Detail from Marco Brambilla’s “Heaven’s Gate” video collage, showing at Perez Art Museum Miami.

Recently, PAMM announced the acquisition of works by 13 diverse artists – 11 of them women – for its permanent collection. The museum is also poised to welcome back international visitors and locals during Art Basel and Miami Art Week, Nov. 30 - Dec. 5.

“People want to get here, to be surrounded by art and each other,” says Sirmans. “It’s exciting – there’s a buzz around it.”

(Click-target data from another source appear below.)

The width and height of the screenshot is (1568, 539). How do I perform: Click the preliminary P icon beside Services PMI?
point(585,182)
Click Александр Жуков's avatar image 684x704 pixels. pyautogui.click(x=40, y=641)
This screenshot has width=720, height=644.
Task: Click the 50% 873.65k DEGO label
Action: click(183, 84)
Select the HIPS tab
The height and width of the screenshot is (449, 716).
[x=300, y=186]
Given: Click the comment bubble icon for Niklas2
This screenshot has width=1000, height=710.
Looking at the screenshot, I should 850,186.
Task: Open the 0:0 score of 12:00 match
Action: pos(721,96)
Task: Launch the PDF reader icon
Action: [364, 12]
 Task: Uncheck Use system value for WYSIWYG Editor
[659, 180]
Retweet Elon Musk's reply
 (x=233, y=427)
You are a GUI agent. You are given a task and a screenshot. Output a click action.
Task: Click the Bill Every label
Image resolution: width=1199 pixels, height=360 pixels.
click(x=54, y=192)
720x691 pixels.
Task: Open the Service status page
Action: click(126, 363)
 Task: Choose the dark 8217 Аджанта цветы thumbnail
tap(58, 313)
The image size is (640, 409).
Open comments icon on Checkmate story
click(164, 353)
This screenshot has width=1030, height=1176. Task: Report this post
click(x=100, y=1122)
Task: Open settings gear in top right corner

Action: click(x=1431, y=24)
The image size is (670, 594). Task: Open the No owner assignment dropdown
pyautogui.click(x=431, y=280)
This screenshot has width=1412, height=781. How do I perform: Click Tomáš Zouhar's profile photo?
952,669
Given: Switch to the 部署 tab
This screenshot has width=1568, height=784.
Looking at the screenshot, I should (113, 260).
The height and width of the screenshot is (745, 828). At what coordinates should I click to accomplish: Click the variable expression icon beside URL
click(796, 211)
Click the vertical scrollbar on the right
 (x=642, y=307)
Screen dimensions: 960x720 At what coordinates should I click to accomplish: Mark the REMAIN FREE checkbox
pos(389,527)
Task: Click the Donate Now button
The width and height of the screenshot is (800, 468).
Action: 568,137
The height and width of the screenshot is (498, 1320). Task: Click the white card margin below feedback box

The NSU Art Museum Fort Lauderdale has drawn upon its vast permanent collection for some of its key exhibitions this season, several focusing on South Florida artists.

“We have had a focus on South Florida artists since the 1990s,” says director and chief curator Bonnie Clearwater. “The local is the global now. We have such a strong, multigenerational community to draw on.”

In fact, Clearwater says, the pandemic meant “minimal change in our exhibition planning process, and we factored in shipping prices when we budgeted…We are very fortunate to have such a unique and in-depth collection to mine.”

Among the new exhibitions are “Jared McGriff: Where We Are You” (the first museum solo exhibition for the Miami-based painter), “Margarita Cano” (in celebration of the Cuban-American artist’s 90th birthday) and “Keith Haring and Pierre Alechinsky.” The latter explores the influence of the Belgian Alechinsky on a young Haring, and was sparked by the museum’s largest-in-the-country collection of CoBrA art.

As much as arts and culture organizations have budgeted, strategized and adapted to come up with viable new seasons, not one hopeful arts leader feels absolute certainty that 2021-2022 will go exactly as planned.

Says Miami New Drama’s Hausmann, “I’m working on this season, and now there’s the Delta variant, so I’m also working on a Plan B. I’ll never again take a season for granted. I’m a little afraid of traditional spaces. You always need to have a Plan B.”